TEXT SEGMENT:
┄┄┄┄┄┄┄┄┄┄┄┄┄┄┄┄┄┄┄┄

MSC has conducted independent DNA tests on 240 random samples which shows that MSC certified fish continues to perform well in traceability tests. All of the samples showed that they came from the fish labelled on the pack and none of the products was mislabelled. This test easily establish the fraudulent use of ecolabels and as a result, the MSC plans to expand the testing of species later this year.
According to the information the first DNA tests were developed for three species: Alaska salmon (Oncorhynchus sp.), Alaska pollock (Theragra chalcogramma) and South Georgia toothfish (Dissostichus eleginoides). Scientists took reference samples of these three species from MSC certified fisheries and analysed their DNA profiles. In combination with product tracebacks, which, are also part of the MSC’s Traceability and Assurance in the Supply Chain (TASC) project, DNA tests help provide added assurance that only MSC-certified seafood is used in the final, labelled product.

┄┄┄┄┄┄┄┄┄┄┄┄┄┄┄┄┄┄┄┄

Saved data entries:

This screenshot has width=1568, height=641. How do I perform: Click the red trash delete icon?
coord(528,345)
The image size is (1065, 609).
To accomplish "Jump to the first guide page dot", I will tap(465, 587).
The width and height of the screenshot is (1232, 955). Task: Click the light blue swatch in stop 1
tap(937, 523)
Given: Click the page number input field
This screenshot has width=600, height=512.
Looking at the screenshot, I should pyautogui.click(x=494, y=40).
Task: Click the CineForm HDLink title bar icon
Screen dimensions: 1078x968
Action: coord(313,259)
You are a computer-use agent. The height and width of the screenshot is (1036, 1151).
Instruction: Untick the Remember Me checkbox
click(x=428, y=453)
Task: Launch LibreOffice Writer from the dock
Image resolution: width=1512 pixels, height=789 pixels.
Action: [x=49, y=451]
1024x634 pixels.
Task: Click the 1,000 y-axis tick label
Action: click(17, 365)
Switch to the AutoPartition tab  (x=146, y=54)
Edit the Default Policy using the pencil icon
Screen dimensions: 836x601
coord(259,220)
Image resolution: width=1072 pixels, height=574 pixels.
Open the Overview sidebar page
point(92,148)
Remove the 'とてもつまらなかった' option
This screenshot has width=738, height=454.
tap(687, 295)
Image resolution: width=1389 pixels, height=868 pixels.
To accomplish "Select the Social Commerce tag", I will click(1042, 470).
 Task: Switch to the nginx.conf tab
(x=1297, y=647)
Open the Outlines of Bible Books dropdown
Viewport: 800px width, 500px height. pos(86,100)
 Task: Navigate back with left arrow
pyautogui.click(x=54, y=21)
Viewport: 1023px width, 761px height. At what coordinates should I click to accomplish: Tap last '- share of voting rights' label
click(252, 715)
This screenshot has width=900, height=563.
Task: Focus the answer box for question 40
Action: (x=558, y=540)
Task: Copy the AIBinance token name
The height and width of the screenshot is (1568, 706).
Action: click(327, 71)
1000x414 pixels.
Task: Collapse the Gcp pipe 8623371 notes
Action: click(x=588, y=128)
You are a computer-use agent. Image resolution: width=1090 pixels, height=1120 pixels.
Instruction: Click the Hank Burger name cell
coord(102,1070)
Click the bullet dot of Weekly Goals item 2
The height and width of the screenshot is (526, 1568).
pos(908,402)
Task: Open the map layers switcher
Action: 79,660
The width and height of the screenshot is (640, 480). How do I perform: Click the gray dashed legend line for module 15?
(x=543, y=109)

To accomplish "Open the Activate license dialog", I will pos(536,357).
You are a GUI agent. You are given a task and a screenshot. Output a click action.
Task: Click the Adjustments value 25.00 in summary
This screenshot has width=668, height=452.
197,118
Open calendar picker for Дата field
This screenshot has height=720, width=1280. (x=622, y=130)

┄┄┄┄┄┄┄┄┄┄┄┄┄┄┄┄┄┄┄┄

TASK REQUIREMENTS:
A – Which three species were the first DNA tests developed for, according to the passage on MSC DNA testing?
B – Return the part of the passage on MSC DNA testing starting with "According to the" and going on through "final, labelled product.".

EXERCISE RESPONSES:
A – Alaska salmon, Alaska pollock and South Georgia toothfish.

B –
According to the information the first DNA tests were developed for three species: Alaska salmon (Oncorhynchus sp.), Alaska pollock (Theragra chalcogramma) and South Georgia toothfish (Dissostichus eleginoides). Scientists took reference samples of these three species from MSC certified fisheries and analysed their DNA profiles. In combination with product tracebacks, which, are also part of the MSC’s Traceability and Assurance in the Supply Chain (TASC) project, DNA tests help provide added assurance that only MSC-certified seafood is used in the final, labelled product.